Il fallito attentato di Ostia[1] fu un tentato attacco terroristico contro un aereo della compagnia di bandiera israeliana El Al, da attuare per mezzo di missili terra-aria[2] spalleggiabili Strela-2 (SA-7 "Grail" in codice NATO), dotati di sistema di guida autocercante a ricerca infrarossa di sorgenti di calore (dalle quali sono attirati), inseguendo il bersaglio fino ad esplodergli in prossimità per distruggerlo.

Di tale evento esistono varie versioni[3] (almeno quattro[4]), a partire dalla datazione: rivelato solamente[5] il 5 settembre 1973[5][2], probabilmente fu oggetto di una postdatazione[5].
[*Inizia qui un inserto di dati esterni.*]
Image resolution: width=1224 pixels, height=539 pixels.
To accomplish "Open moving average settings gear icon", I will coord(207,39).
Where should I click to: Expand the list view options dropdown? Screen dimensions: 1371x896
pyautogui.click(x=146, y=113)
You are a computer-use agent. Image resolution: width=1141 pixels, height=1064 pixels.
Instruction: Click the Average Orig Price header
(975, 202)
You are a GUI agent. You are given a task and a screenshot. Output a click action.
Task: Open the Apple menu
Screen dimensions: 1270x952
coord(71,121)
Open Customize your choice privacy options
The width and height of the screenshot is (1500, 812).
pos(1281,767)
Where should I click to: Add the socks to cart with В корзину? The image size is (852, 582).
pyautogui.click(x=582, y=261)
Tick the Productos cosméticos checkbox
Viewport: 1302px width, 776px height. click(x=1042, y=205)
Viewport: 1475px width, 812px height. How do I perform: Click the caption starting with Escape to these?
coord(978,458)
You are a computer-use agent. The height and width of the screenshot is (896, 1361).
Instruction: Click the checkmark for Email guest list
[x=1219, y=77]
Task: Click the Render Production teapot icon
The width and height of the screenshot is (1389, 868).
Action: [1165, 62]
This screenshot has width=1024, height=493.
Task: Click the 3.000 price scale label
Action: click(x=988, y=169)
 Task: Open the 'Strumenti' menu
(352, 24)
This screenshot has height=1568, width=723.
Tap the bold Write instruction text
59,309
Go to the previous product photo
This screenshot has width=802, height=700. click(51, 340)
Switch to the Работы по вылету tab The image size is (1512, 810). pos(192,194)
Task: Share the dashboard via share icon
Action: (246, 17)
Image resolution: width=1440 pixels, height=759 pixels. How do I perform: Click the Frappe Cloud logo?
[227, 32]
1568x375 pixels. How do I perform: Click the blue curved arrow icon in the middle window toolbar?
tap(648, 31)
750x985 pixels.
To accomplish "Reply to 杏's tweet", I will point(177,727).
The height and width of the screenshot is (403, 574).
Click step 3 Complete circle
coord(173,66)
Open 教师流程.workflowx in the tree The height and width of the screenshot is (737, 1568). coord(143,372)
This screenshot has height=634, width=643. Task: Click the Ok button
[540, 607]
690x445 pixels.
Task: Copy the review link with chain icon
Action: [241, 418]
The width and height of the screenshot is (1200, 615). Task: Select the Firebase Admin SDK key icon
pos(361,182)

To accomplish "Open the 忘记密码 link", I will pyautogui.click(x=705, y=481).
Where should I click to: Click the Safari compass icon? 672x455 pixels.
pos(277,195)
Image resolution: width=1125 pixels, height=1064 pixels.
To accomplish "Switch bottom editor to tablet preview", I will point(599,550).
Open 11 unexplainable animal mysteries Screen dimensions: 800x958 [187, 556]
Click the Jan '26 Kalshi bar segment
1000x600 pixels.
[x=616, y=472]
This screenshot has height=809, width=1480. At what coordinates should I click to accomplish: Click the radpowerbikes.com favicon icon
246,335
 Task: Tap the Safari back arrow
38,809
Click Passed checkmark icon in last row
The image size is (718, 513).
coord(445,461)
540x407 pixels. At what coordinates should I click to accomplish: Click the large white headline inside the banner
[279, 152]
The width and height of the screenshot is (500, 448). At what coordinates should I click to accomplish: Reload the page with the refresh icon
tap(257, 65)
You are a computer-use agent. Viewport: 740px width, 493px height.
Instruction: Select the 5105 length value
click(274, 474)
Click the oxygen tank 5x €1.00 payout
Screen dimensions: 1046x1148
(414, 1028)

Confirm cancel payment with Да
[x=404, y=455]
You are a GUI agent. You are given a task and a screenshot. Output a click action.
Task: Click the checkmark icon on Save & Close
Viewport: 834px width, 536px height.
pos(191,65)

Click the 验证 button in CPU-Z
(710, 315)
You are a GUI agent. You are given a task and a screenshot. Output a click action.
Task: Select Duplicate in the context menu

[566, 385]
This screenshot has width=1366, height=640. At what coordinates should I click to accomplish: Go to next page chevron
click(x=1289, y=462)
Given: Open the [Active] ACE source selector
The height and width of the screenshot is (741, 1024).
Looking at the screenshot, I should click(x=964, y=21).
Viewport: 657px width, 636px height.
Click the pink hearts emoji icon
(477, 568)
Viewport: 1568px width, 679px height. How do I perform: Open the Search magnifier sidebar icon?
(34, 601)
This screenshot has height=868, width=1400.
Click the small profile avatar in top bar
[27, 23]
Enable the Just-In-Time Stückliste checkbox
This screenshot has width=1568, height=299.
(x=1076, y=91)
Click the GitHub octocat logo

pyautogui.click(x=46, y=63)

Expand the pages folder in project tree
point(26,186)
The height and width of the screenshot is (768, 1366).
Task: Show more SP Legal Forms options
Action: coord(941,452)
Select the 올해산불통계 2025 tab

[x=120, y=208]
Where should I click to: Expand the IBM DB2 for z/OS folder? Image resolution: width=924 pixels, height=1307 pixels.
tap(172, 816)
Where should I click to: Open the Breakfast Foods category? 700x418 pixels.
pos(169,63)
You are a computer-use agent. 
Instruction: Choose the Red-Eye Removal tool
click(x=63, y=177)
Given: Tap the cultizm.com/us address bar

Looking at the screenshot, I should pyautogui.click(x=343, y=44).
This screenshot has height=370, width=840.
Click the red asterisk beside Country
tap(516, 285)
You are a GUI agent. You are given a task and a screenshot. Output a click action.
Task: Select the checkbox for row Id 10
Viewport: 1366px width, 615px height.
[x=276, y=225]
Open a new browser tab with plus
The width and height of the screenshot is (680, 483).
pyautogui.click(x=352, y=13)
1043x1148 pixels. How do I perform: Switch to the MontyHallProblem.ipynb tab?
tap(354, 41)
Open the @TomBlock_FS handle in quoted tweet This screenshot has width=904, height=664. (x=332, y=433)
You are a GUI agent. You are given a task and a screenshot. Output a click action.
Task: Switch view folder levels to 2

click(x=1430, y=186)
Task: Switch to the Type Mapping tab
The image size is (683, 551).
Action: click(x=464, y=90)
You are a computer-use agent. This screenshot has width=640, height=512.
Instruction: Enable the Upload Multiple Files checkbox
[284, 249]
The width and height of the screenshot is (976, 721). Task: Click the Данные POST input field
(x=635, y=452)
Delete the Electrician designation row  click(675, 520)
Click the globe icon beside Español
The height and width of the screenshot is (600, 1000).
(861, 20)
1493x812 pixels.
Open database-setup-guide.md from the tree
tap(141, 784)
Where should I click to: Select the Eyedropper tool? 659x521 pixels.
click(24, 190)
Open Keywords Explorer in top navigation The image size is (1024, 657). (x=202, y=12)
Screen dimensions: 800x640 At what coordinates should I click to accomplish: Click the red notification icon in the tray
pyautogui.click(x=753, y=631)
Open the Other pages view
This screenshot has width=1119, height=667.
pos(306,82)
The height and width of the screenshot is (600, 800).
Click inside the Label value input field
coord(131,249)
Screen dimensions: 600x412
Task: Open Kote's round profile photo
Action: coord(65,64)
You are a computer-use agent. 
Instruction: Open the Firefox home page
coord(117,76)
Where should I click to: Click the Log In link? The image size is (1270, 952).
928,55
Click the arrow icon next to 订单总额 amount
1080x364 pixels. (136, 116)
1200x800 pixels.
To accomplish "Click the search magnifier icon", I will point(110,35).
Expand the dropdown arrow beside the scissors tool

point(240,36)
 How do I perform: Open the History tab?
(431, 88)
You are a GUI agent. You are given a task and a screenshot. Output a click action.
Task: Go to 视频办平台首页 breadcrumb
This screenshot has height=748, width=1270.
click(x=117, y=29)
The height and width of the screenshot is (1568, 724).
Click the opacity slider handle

Obiettivo reale dell'attacco sarebbe stato[5][4] l'aereo che aveva trasportato[6] il primo ministro israeliano Golda Meir[1][4][7]. Se l'ipotesi della postadazione dell'arresto fosse fondata, si tratterebbe dell'aereo atterrato a Fiumicino la sera[8] del 14 gennaio 1973[5] per la visita ufficiale a Roma del giorno seguente[8] dove ebbe un'udienza privata[9]: si trattò di un viaggio culminato con l'incontro con papa Paolo VI[5][8], nonché con un incontro al Quirinale con il presidente della Repubblica Giovanni Leone[5][8] e il presidente del Consiglio Giulio Andreotti[8].

L'azione fu sventata in extremis da agenti dei servizi segreti italiani che, dopo una soffiata ricevuta da quelli israeliani del Mossad, ufficialmente il 5 settembre 1973[5], facendo irruzione in un appartamento situato nella località del litorale romano, arrestarono 5 terroristi palestinesi[10].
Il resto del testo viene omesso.